Tools and techniques: LLVM, compiler transforms.
Objective: Apply specific side-channel defenses to a large-scale graph processing algorithm.
Mentor: Ashay Rane.
Background: While the Raccoon compiler can apply obfuscation to arbitrary programs, narrowing the focus to a specific program enables specific, targeted transformations. Unlike generic transformations, such targeted transformations have the potential to substantially lower the runtime overhead. This project draws out the main lessons learned from designing Raccoon in order to devise obfuscation techniques for a very specific problem -- targeted ad generation.
Tools and techniques: Graph algorithms, oblivious data structures.
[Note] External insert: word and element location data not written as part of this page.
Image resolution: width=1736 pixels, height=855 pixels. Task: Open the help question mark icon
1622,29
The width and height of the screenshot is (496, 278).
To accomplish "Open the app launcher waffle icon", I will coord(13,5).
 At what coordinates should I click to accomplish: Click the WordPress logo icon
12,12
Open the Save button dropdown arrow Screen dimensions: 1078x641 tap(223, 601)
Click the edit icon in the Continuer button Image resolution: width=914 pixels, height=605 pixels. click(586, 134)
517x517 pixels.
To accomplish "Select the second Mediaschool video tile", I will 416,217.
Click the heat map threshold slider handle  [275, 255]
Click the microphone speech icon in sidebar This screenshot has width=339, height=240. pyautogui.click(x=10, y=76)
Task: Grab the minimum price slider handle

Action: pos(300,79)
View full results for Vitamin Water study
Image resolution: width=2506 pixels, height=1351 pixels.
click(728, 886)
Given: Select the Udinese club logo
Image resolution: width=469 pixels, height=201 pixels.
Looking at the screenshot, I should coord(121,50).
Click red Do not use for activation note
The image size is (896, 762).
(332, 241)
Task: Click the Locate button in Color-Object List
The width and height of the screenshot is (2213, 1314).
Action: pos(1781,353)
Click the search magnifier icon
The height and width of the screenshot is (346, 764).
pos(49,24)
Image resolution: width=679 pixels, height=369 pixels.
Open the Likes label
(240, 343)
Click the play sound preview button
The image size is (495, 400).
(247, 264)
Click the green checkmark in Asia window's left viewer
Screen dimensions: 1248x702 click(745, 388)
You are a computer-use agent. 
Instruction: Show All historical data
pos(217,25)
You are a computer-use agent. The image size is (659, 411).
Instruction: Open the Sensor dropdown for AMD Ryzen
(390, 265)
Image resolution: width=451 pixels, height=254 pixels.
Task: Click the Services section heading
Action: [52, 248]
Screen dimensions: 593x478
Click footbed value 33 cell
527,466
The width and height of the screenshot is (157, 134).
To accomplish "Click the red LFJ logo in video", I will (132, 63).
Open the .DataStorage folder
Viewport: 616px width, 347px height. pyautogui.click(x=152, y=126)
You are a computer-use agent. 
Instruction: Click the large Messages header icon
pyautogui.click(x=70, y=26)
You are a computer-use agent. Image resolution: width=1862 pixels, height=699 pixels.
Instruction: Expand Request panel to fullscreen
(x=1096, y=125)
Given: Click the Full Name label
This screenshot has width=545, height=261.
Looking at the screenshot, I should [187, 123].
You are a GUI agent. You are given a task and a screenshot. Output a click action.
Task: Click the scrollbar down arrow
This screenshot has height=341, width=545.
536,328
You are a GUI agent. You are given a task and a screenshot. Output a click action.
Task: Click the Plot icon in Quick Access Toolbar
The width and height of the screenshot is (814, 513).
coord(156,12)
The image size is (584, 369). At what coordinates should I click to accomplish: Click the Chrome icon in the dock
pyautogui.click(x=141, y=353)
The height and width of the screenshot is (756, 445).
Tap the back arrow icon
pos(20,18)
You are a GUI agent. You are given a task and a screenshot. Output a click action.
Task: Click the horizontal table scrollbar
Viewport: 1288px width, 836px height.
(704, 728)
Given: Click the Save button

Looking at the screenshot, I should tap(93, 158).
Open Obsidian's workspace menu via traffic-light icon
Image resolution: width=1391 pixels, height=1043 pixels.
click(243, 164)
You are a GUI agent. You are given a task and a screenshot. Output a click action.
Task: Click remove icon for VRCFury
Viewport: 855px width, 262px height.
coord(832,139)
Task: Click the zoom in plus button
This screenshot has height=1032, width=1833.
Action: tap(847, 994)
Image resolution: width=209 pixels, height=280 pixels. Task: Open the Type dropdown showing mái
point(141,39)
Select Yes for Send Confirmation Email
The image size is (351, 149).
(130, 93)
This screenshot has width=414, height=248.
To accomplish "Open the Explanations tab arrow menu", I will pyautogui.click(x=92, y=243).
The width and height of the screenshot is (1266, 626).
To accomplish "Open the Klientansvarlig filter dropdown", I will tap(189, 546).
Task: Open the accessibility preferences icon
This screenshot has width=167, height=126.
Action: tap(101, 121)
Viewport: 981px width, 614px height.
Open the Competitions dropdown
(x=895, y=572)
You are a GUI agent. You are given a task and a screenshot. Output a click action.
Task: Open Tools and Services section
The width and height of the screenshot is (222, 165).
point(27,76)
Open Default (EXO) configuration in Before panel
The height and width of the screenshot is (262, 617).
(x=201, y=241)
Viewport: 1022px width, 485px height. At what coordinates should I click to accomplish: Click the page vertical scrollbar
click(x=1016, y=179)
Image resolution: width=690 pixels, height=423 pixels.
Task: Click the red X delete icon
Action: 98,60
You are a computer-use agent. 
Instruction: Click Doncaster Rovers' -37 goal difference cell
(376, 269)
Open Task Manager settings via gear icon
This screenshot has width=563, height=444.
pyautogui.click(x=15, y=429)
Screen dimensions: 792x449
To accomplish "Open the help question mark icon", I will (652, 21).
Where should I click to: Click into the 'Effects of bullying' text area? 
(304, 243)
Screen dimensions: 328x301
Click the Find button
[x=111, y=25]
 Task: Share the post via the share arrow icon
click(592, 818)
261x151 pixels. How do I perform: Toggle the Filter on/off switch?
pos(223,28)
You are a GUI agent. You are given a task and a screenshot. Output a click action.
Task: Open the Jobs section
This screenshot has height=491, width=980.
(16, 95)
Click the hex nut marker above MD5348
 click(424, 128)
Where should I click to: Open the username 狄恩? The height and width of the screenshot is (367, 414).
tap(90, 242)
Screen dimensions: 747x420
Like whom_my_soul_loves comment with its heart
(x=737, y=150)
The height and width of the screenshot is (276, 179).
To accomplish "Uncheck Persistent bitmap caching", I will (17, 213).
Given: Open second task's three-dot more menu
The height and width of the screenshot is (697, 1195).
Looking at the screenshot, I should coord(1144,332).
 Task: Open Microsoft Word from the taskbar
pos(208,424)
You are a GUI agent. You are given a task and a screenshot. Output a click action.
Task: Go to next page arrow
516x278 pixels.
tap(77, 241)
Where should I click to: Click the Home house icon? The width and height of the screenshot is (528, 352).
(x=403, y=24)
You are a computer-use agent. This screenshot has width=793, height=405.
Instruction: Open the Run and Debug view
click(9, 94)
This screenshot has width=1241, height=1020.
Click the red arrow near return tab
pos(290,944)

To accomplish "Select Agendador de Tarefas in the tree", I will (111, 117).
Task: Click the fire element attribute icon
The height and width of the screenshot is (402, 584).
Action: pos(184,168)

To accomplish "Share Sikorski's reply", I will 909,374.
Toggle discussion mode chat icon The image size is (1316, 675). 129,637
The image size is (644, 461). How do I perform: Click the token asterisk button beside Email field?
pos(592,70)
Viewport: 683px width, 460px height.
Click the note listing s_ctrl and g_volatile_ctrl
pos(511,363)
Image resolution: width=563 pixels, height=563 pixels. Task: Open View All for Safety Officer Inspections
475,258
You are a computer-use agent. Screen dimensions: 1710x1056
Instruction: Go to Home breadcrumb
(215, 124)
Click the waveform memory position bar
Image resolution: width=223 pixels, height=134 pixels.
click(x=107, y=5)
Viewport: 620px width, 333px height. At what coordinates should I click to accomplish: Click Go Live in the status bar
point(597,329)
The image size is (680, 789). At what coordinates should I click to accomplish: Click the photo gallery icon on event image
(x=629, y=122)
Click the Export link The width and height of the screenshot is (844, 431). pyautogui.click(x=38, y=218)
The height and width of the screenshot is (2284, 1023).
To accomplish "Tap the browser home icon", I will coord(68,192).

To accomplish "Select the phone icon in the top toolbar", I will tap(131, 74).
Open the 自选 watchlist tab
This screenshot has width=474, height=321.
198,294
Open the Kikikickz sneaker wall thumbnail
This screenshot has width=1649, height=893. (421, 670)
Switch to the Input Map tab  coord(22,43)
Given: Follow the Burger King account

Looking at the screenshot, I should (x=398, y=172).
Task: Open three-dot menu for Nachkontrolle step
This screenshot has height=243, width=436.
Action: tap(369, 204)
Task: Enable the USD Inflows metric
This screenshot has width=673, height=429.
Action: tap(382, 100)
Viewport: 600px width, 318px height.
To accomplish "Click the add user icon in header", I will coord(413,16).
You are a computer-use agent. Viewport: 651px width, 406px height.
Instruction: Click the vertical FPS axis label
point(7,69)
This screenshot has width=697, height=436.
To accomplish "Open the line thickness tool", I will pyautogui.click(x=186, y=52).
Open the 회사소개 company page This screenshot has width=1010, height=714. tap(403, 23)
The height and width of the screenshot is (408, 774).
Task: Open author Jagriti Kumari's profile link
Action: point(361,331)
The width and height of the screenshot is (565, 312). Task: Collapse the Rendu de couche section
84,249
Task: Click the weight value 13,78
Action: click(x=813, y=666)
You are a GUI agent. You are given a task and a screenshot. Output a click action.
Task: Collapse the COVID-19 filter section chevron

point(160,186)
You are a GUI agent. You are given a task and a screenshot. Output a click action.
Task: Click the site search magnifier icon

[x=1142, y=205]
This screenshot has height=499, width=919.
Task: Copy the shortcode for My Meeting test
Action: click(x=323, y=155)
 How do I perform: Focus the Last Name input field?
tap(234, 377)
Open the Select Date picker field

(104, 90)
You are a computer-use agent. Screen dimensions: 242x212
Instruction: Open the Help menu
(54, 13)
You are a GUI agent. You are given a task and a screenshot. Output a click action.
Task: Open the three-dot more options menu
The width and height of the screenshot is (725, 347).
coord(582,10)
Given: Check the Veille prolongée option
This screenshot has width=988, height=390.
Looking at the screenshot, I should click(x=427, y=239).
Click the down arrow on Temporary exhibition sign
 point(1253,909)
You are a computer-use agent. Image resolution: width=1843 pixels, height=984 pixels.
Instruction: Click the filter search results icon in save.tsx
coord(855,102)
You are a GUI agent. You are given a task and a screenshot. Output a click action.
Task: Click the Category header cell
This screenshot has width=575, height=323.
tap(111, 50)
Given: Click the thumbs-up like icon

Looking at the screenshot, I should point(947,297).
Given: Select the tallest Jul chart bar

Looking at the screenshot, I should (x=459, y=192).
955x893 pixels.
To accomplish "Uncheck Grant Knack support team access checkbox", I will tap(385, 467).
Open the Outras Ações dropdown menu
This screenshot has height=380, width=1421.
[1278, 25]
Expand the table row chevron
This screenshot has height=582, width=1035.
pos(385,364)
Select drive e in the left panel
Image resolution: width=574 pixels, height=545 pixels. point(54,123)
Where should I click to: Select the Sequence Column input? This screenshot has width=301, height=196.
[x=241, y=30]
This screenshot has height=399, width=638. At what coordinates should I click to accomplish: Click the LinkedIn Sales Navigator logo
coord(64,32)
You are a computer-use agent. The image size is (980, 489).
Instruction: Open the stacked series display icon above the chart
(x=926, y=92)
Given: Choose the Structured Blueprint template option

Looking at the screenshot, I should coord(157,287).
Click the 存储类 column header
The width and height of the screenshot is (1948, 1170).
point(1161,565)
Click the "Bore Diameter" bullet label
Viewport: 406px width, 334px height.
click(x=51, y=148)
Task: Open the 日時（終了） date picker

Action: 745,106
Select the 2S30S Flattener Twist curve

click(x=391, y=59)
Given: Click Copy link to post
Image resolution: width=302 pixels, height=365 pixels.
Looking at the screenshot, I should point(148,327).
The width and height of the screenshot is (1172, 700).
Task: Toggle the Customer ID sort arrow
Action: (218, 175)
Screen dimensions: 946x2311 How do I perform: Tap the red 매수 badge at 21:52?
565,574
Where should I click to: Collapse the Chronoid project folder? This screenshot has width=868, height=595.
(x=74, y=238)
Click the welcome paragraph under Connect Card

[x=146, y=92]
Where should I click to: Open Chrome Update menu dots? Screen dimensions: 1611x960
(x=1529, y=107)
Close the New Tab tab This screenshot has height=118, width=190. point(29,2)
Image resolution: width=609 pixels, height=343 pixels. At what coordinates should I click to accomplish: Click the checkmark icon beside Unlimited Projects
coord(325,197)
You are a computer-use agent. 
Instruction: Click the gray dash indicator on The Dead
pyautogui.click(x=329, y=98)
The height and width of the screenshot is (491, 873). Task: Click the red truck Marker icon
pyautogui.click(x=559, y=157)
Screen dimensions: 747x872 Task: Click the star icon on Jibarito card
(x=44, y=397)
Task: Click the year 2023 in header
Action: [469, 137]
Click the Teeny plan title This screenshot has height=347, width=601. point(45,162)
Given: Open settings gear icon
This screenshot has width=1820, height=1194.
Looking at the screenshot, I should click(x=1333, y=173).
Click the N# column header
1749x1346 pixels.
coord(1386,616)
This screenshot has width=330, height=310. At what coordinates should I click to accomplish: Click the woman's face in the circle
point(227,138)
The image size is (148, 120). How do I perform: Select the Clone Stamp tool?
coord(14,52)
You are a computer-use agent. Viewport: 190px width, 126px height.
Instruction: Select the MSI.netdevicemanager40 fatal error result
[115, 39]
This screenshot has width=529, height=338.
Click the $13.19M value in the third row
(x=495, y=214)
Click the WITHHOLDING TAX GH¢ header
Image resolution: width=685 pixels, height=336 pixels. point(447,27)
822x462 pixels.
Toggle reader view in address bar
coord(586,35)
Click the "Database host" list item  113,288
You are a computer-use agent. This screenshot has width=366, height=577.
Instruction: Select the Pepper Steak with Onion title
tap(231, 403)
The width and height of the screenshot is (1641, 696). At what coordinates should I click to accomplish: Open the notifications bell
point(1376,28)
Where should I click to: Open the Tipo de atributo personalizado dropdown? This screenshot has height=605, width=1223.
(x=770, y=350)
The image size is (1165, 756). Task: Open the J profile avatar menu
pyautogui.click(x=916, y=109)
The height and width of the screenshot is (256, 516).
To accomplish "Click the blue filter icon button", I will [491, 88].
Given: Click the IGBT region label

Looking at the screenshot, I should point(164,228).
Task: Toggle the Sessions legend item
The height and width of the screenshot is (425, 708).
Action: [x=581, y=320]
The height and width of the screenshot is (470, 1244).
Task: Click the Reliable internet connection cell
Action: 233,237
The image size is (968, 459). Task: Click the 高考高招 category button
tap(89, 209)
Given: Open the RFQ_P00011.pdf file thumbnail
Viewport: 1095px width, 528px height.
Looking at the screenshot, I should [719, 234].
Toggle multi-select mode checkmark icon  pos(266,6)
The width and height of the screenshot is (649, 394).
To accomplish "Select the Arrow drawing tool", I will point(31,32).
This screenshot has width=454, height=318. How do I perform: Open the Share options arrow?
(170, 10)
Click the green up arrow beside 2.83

Objective: Combine many malware detection techniques.
Mentor: Michael Bartling.
Background: Contemporary desktop malware analysis tools generally do not work on mobile platforms. This is for several reasons including computational complexity, power constraints, and how mobile benignware often handles payloads (accessing contacts + photos, sharing data, and computation). Essentially, the false positive rates in traditional tools is just too high for use on mobile platforms. We correlate a bunch of weak signals (i.e malicious flags) across social networks in attempt to improve the false positive rates as well as the time to detection. This idea is similar to boosting in image processing, where a set weak classifiers are combined to make a strong classifier.
Tools and techniques: Malware analysis, Android.